EXERCISE
Answer these from the vitamin D article below.
(a) What blood test determines vitamin D levels?
(b) What range counts as a normal vitamin D level, according to the Institute of Medicine?
(c) Out of 20,308 measurements, what share of people had levels greater than 50 ng/mL?

SELECTED PASSAGE
The big concern about the latest Vitamin D fad is the potential for toxicity. 

Some people have low vitamin D levels and we have been told to avoid the sun so vitamin D supplement use has climbed in recent years and some articles and even books are claiming that Vitamin D is the cause and cure for many things, making potential harm even greater.  But Vitamin D is important because it has been shown to boost bone health, that's why some foods are fortified with it. 

In light of the increased use of vitamin D supplements, Mayo Clinic researchers set out to learn more about the health of those with high vitamin D levels. A vitamin D level greater than 50 nanograms per milliliter is considered high. Vitamin D levels are determined by a blood test called a serum 25-hydroxyvitamin D blood test. A normal level is 20-50 ng/mL, and deficiency is considered anything less than 20 ng/mL, according the Institute of Medicine (IOM).

The researchers analyzed data collected between 2002 and 2011 from patients in the Rochester Epidemiology Project, a National Institutes of Health-funded medical records pool that makes Olmsted County, Minn., the home of Mayo Clinic, one of the few places worldwide where scientists can study virtually an entire geographic population to identify health trends. Of 20,308 measurements, 8 percent of the people who had their vitamin D measured had levels greater than 50 ng/mL, and less than 1 percent had levels over 100 ng/mL.

RECORDED INFORMATION

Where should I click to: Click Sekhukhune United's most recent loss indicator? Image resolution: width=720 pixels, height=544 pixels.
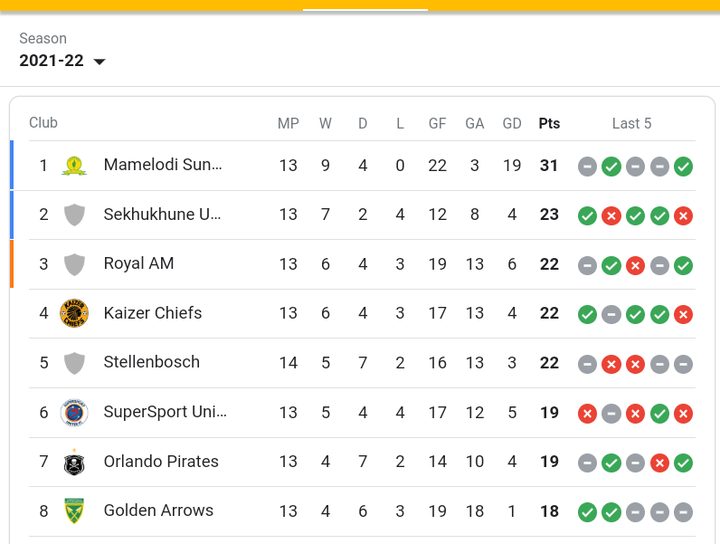683,216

OUTPUT OF THE TASK
(a) A serum 25-hydroxyvitamin D blood test
(b) 20-50 ng/mL
(c) 8 percent